## PROBLEM DETAILS
In the listing that follows, the range to quote begins at the line that has "Task: Open RSI indicator settings gear" and ends after the line that has "Task: Click 'Задать вопрос продавцу' button"; quote it verbatim and add nothing.

## TASK MATERIAL
----

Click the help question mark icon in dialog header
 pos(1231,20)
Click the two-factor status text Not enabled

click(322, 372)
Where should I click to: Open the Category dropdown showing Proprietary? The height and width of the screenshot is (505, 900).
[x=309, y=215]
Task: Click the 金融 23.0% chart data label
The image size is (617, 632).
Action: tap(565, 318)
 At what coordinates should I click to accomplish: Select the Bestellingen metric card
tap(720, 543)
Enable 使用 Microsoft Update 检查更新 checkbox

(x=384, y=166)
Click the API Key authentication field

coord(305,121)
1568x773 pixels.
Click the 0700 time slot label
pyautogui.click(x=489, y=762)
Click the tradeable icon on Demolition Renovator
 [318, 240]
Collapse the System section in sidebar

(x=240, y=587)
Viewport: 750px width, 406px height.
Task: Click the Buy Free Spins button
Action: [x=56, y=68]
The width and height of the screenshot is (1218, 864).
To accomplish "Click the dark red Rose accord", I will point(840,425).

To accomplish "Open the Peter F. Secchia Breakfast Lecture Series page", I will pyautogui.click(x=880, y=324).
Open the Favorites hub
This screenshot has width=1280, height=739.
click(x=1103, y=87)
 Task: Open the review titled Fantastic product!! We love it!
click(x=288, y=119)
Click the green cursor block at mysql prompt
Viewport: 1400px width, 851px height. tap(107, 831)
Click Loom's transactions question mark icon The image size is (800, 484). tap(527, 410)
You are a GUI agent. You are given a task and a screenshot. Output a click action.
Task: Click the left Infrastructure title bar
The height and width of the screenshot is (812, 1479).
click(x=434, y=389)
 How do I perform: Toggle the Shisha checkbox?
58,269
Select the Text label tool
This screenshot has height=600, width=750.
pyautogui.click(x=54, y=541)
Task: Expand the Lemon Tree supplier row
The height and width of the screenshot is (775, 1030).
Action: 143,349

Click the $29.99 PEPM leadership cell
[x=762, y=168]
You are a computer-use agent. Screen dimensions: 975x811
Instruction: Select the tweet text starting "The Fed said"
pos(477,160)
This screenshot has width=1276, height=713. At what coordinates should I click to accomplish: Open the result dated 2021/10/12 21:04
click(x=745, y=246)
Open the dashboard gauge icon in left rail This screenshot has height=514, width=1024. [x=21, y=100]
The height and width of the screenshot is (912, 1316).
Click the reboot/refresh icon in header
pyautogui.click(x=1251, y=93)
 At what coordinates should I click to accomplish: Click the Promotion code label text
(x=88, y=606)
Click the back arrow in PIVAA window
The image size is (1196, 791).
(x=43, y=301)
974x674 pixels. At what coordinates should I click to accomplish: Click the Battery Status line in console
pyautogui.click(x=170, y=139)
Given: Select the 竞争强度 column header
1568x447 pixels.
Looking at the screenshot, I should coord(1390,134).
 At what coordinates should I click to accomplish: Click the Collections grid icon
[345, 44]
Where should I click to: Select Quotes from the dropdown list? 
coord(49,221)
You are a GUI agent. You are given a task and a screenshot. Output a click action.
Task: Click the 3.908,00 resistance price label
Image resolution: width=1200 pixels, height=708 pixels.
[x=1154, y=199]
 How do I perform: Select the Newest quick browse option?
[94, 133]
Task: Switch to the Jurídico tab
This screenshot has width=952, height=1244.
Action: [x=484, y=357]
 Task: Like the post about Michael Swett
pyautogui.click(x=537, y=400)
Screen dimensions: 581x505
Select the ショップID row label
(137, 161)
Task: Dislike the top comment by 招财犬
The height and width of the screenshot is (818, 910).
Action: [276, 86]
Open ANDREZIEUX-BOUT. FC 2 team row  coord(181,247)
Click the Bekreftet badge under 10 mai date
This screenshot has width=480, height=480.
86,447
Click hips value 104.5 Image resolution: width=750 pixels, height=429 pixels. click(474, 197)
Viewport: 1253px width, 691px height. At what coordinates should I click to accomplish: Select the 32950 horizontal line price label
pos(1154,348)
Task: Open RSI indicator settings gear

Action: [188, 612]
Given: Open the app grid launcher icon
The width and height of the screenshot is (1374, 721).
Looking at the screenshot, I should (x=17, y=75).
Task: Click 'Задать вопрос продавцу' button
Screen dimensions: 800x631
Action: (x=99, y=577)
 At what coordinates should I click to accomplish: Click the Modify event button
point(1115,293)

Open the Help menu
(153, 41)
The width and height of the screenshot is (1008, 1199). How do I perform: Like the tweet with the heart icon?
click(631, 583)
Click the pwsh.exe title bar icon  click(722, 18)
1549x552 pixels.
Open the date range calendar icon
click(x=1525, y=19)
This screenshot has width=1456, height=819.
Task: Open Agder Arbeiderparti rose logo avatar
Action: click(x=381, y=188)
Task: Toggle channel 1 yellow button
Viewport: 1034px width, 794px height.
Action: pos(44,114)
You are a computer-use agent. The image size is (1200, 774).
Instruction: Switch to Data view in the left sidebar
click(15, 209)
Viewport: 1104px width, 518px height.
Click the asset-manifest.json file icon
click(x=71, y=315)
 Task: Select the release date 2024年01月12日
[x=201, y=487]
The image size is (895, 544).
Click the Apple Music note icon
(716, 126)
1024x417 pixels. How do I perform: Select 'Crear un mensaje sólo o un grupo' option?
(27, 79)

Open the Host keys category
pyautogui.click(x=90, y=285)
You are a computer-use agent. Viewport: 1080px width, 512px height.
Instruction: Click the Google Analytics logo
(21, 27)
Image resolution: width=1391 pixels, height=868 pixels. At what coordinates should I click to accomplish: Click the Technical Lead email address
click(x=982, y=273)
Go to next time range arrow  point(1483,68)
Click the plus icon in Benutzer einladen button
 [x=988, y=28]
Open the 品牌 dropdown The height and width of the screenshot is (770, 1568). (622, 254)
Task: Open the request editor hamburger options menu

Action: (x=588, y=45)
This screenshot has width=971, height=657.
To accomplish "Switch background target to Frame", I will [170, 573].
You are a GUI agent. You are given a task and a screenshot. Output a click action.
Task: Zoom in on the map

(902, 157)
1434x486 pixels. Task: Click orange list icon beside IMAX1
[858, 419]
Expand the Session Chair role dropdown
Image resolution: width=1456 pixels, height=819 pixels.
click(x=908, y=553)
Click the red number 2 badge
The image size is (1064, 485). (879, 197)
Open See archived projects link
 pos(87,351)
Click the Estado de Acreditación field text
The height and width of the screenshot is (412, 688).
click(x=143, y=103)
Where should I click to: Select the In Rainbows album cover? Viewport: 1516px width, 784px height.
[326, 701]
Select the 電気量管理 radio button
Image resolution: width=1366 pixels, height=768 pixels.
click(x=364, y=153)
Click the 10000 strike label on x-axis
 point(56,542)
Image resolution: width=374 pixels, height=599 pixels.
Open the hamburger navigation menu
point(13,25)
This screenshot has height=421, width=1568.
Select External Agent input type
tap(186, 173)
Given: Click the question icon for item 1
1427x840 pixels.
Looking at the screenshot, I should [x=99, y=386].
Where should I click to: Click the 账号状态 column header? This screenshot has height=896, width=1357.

----

## YOUR RESPONSE
Task: Open RSI indicator settings gear

Action: [188, 612]
Given: Open the app grid launcher icon
The width and height of the screenshot is (1374, 721).
Looking at the screenshot, I should (x=17, y=75).
Task: Click 'Задать вопрос продавцу' button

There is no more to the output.